I'd argue that most of the sector lives in conditions *FAR WORSE* than Mogadishu (and briefly to your suggestion that Mogadishu represents the parts of Africa with significant population growth, take a look - most of the population growth in Africa is in relatively modern, stable megacities
https://africa.businessinsider.com/local/lifestyle/fastest-growing-cities-in-africa-2021/b97e271?op=1). Not only are they worse off than Mogadishu, the maximum productive capacity of most Sector worlds has already been met and is declining, whereas in Africa and elsewhere on Earth, maximum short term production potential is far higher than actual production. In addition, Africa benefited from significant foreign aid and investment in the 20th century, which also isn't available in the Sector. Without efforts to restart terraforming, or to colonize the few *habitable* worlds that aren't already colonized, there's very little room for population growth.
Terraforming and colonization are extremely high risk investments when the Sector is unstable and in conflict. It's much easier to grab some guns and take what someone else already has - and that is also a net negative for population growth.
Edit: Another way to look at it - On Earth, an average human creates more value than they consume during their life. A new human is going to provide more resources in net than they need to survive, and they're able to do this generally through extraction of resources from finite reserves and making them available for circulation in the economy (usually through a specialized economy where only some people and tech do that extraction). The 19th and 20th centuries also saw enormous resource availability gains through innovation, but *almost all* of that innovation came from increasing our ability to access limited resources, not in finding ways to do more with less resources. This enormous growth in resource availability was a significant driver of population growth.
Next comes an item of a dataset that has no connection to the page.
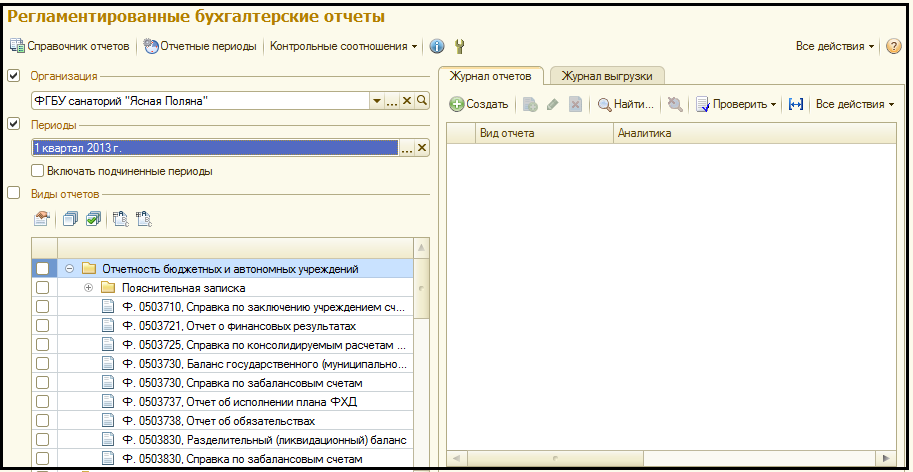Click the magnifier icon in the organization field
The width and height of the screenshot is (913, 472).
(x=422, y=101)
In the sector, this is almost certainly not the case. A new human doesn't have the means to extract more than they consume from the environment. Technology is in decline, and most people don't have the means to access resource reserves on barren or inhospitable worlds. The technology that does allow extraction in those harsh environments is failing, which means the net output of humanity and it's technology is declining, and a new person adds to the consumption, rather than the production, of resources.